The Ru(III)
metronidazole-maltolato and -ethylmaltolato complexes, trans-[RuL(2)(metro)(2)]CF(3)SO(3) (L=ma (1a) or
etma (1b)), have been synthesized and tested for potential anti-tumour activity against the human
breast cancer cell line MDA-MB-435S using a so-called MTT assay in
phosphate-buffered saline; ma=3-hydroxy-2-methylpyran-4-onato,
etma=2-ethyl-3-hydroxypyran-4-onato, metro=2-methyl-5-nitro-1H-
imidazole-1-
ethanol (
metronidazole); MTT=3-(4,5-dimethylthiazol-2-yl)-2,5-diphenyltetrazolium
bromide.
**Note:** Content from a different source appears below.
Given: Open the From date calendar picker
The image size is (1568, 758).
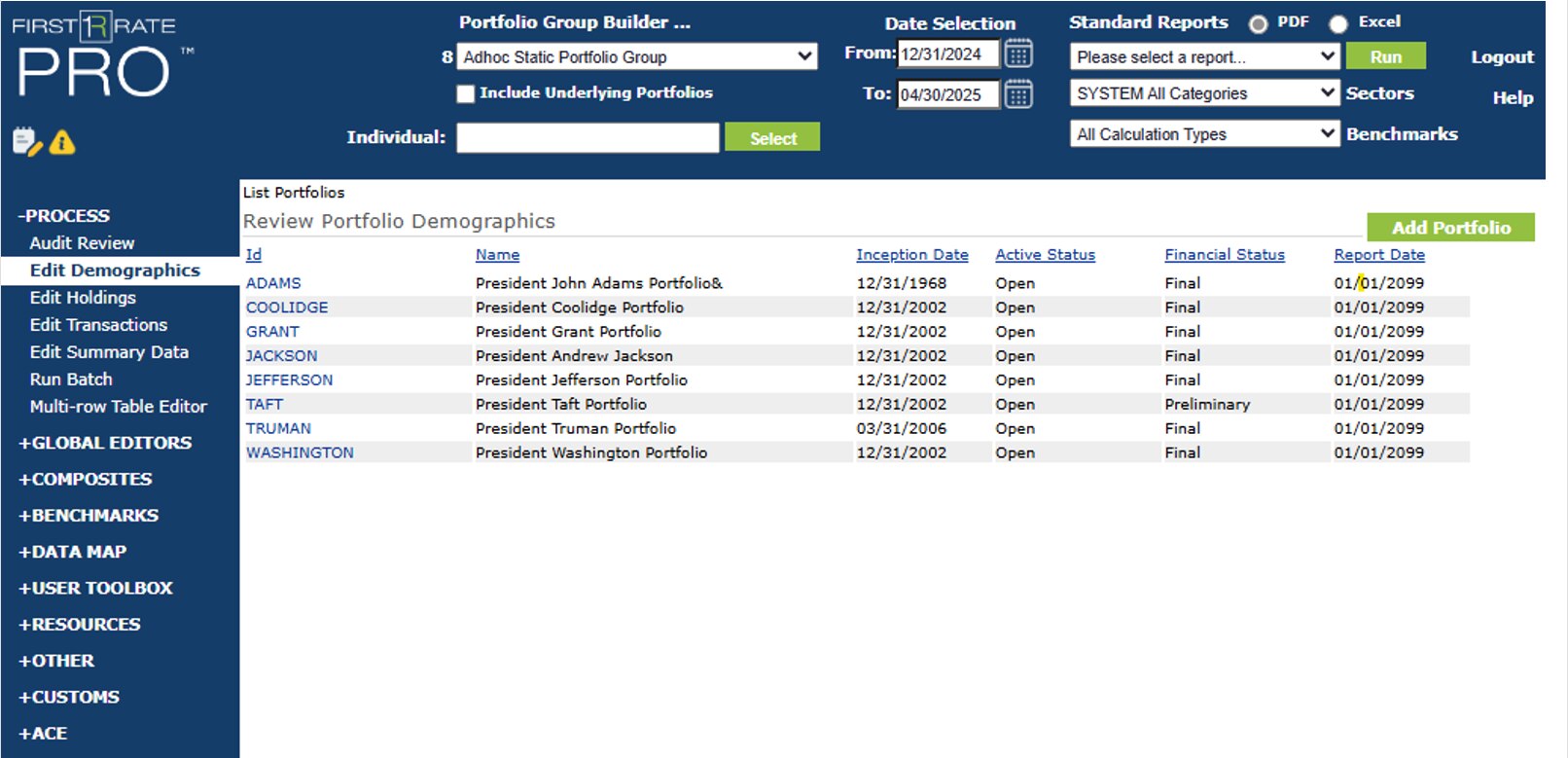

The complexes exhibit lower IC(50) values than our previously reported Ru(III) tris-maltolato and -ethylmaltolato complexes [D.C. Kennedy, A. Wu, B.O. Patrick, B.R. James, Inorg. Chem. 44 (2005) 6529-6535]. An improved synthetic route to the
2-nitroimidazole EF5 (2-(2-nitro-1-H-imidazol-1-yl)-N-(2,2,3,3,3-pentafluoropropyl)acetamide) is reported, as well as a related synthesis of a 3-nitro-1,2,4-triazole derivative of EF5, triF5 (2-(3-nitro-1-H-triazol-1-yl)-N-(2,2,3,3,3- pentafluoropropyl)acetamide). The complexes [RuL(2)(EF5)(2)]CF(3)SO(3) (4a and 4b) and [Ru(ma)(2)(triF5)(2)]CF(3)SO(3) (5) were prepared from the [RuL(2)(EtOH)(2)]CF(3)SO(3) complexes (3a and 3b); IC(50) values for 3-5 are high. Data on the uptake of Ru by the cells are also reported. The complexes were characterized generally by all or some of the following methods: elemental analyses, NMR, IR and mass spectroscopies, conductivity, and cyclic voltammetry; complexes 1a and 1b were also analyzed by X-ray crystallography.